Task directions :: Please copy out every line of text in the material below word for word, leaving out the pictures.

Data for processing ::
····················

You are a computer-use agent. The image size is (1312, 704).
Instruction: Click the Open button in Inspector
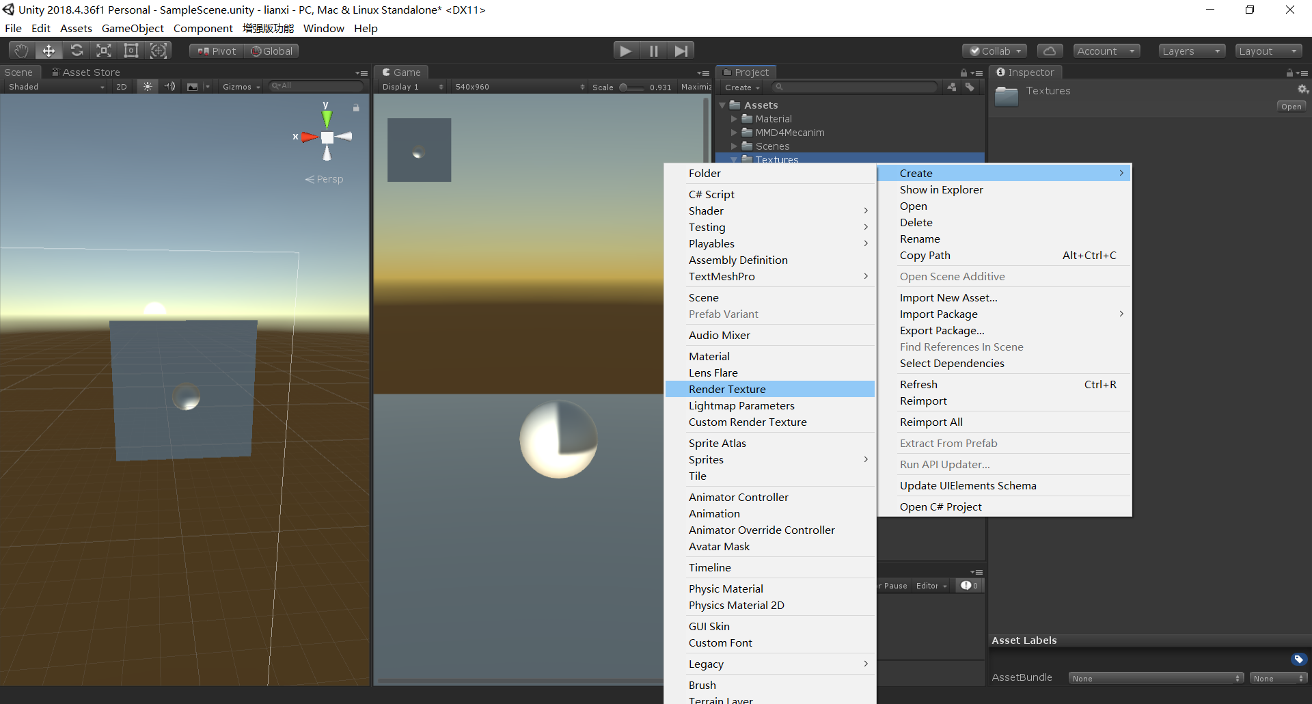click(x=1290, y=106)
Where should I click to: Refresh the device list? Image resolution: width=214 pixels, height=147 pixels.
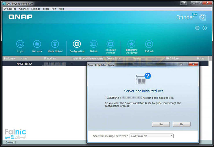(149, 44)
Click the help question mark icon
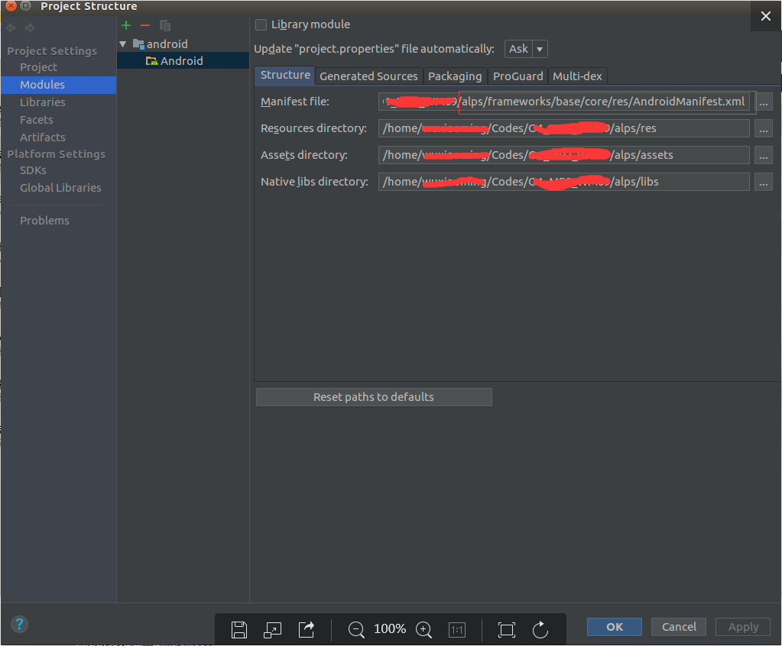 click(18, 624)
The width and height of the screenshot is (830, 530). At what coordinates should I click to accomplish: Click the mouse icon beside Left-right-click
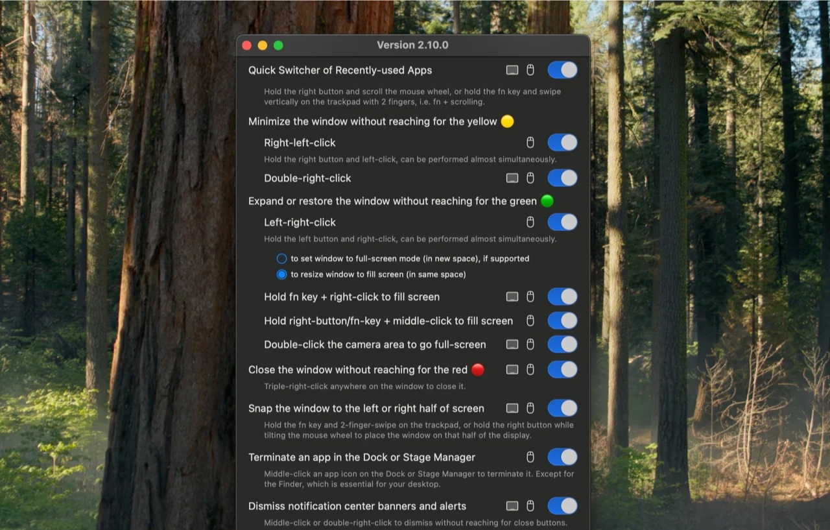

····················

Response to this exercise ::
You are a computer-use agent. The image size is (1312, 704).
Instruction: Click the Open button in Inspector
click(x=1290, y=106)
Where should I click to: Refresh the device list? Image resolution: width=214 pixels, height=147 pixels.
(149, 44)
Click the help question mark icon
 click(18, 624)
The width and height of the screenshot is (830, 530). At what coordinates should I click to accomplish: Click the mouse icon beside Left-right-click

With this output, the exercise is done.